Edward Harkness, Spring in Hangzhou

Rosemary Bailey, Char 7



Spring in Hangzhou

Li Qingzhao, you lean
against the plum tree, blossoms
dropped on your shoulder,

your face once more flushed
with wine. Your silk robe, sleeves frayed,
has seen better days.

Mingcheng rose some hours
before you woke. By this time
he’s on a boat bound

for the capitol
to fix some political
mess of the ill-read

emperor and his
sycophants. Has beauty died?
Your hair, once ink black,

shows the first touches
of silver. You’re cursed to write
poems till dawn, each one

a meticulous
four-character, four-toned song
you sing to the mists.

The cries of wild geese
on their northern journey home
call to you.  Their long

undulant threads pass
in and out of shrouds above
Flown-From-Afar Peak.

Who knows when Mingcheng
will return to touch your cheek?
You miss his caress

more than the moon. Now,
you’ve lost the fan he gave you—
one more cause for tears.

            ~Li Qingzhao, Song Dynasty poet, 1084-1155 A.D.

Edward Harkness


Review by Sheldon Lee Compton

I love historical poetry and fiction. As with this poem, I always read through the work once and then look up what I can find about the subjects, the events, and so forth. I then reread the work.
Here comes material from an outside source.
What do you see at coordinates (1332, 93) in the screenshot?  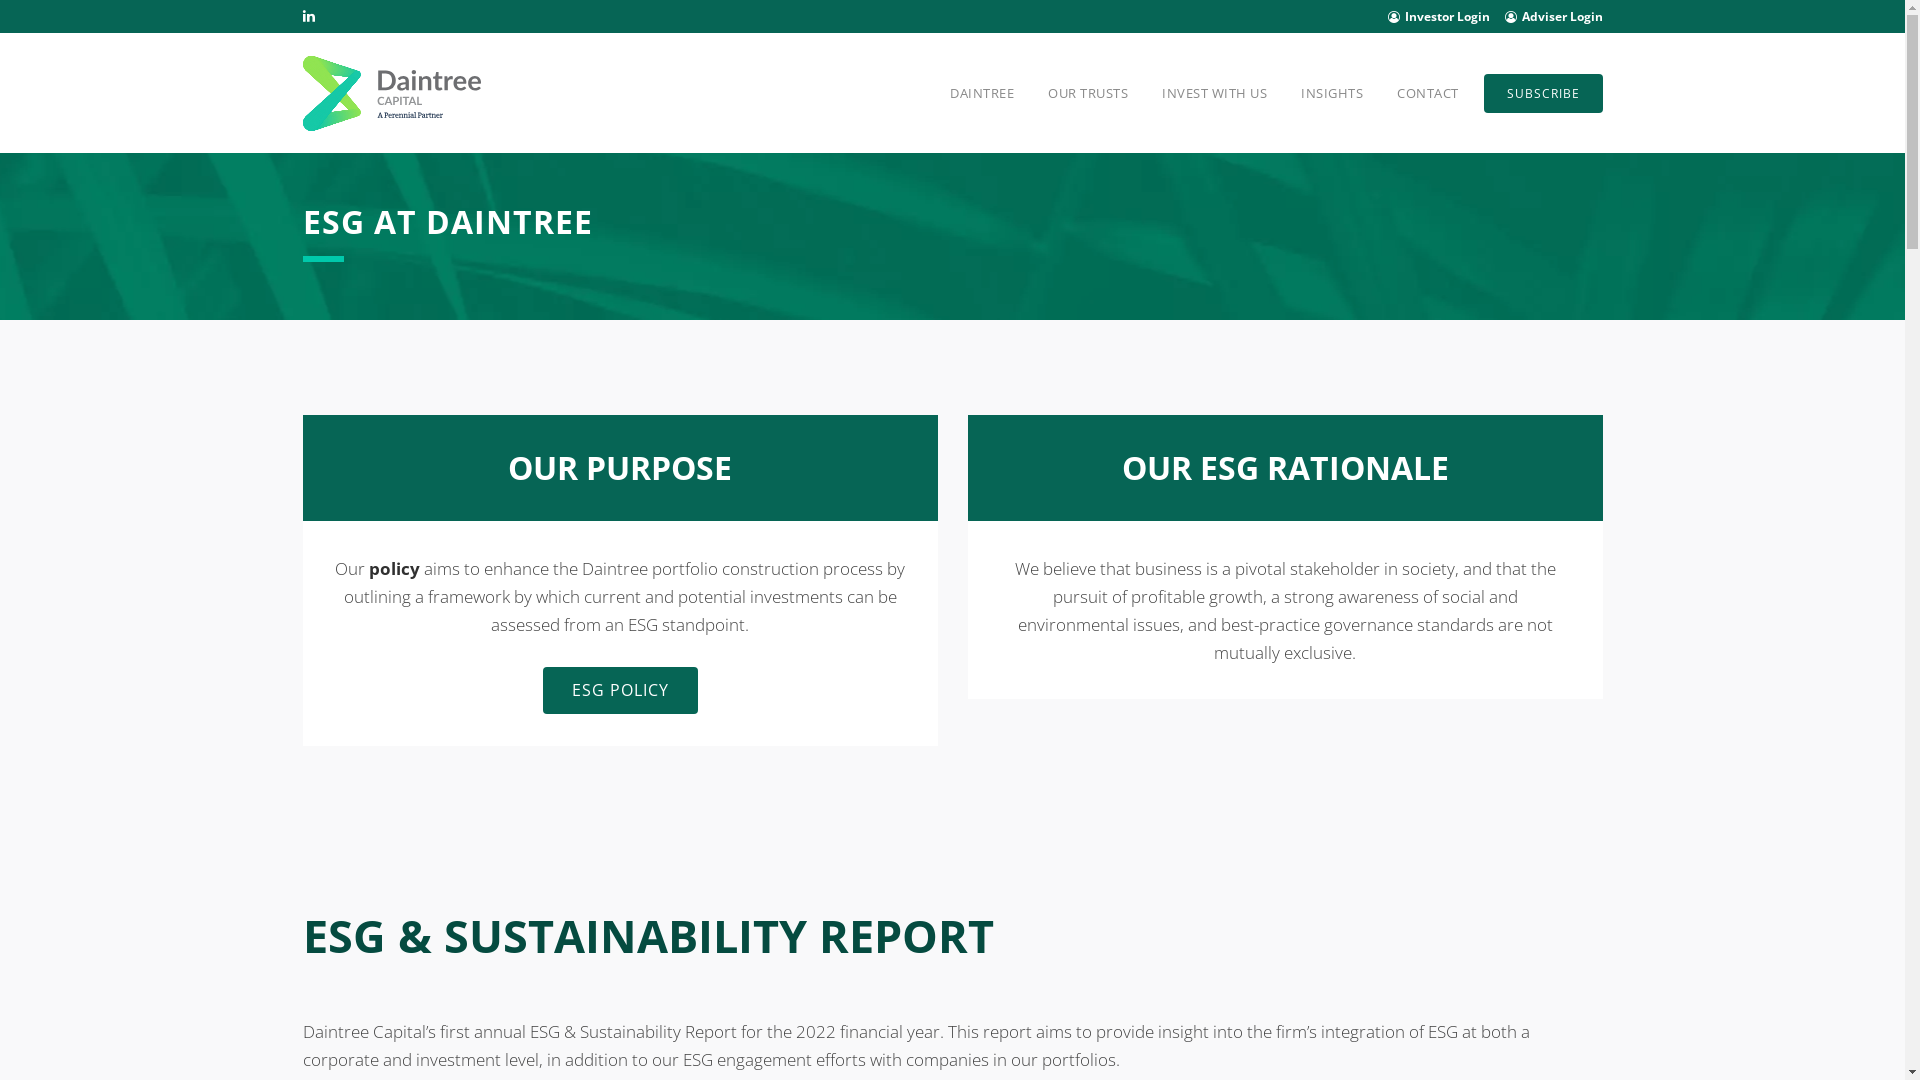 I see `INSIGHTS` at bounding box center [1332, 93].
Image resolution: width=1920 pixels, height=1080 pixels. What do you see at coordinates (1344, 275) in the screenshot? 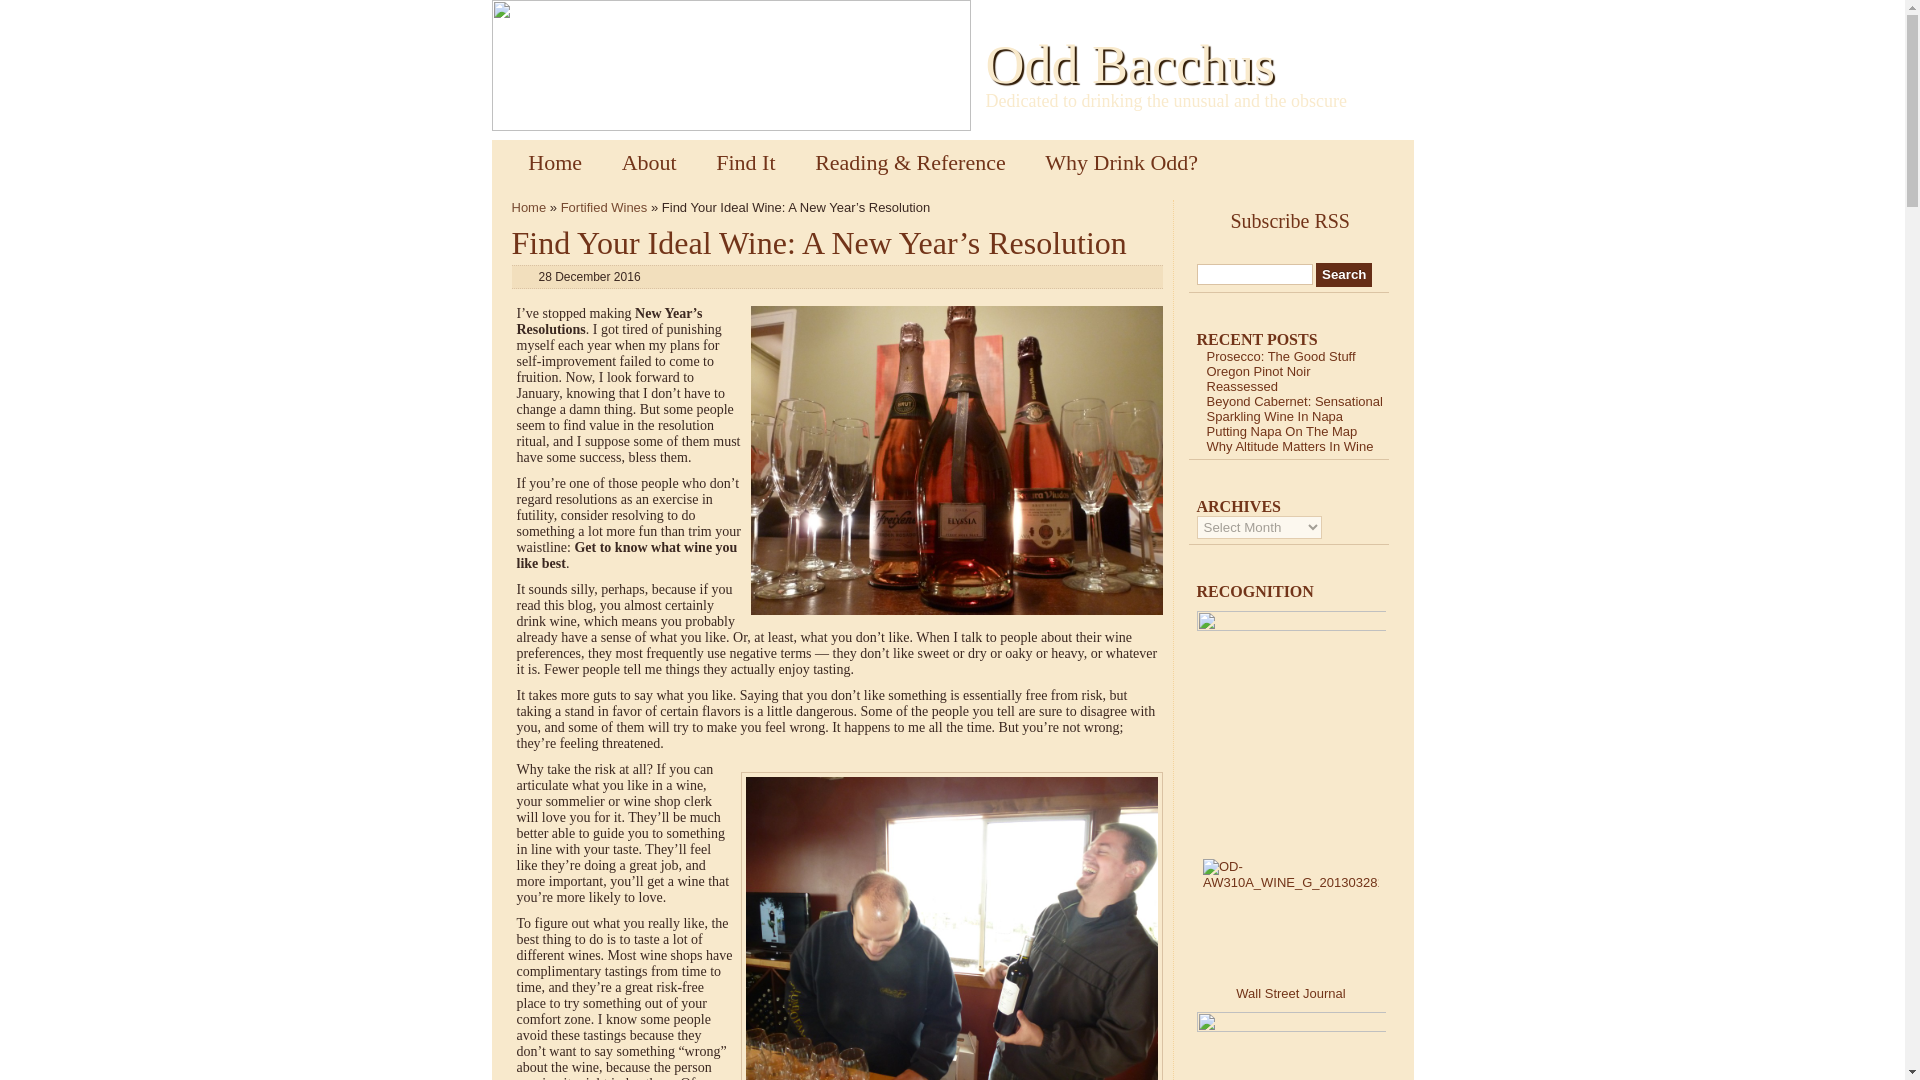
I see `Search` at bounding box center [1344, 275].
Reading the history of Li Qingzhao and her husband Zhao Mingcheng brought so much more color and depth to Harkness’s poem. Whereas the first time around I noticed more about the crafting of the poem—the wonderful line breaks such as this one that transitions one stanza to the next: “You miss his caress/more than the moon.” The narrative, so to speak, covers the morning that Mingcheng left for his official duties. On that trip he was stricken with dysentery and later died. Li was left alone and never really recovered. This is uniquely covered within the poem. And it is done so with the same kind of beauty Li wrote herself as one of the greatest poets in her culture’s history. The addition of her name and dates of birth and death to conclude was a smart decision. All historically-based poetry or fiction should lead the reader to new information that enhances the experience. Harkness does so here with fantastic success.


Review by Douglas Thornton

The intriguing nature of this poem’s subject matter offers us a look into the life of one of China’s great poets.  The unique simplicity of ancient Chinese poetry has been reproduced here by the revealing of very distinct details that give way, somewhere in the background, to a deeper and much more dire sense of the drama playing out, whether it be the langour of daily life or the idea of separation.  The thing that has been captured well is the feeling of distance, not just among Li Qingzhao and Mingcheng, but of the exile (imposed or not) of the subject from the world, or from the reality that everyone has thought her to be a part of.  We are left, in the end, with a profound sense of pity.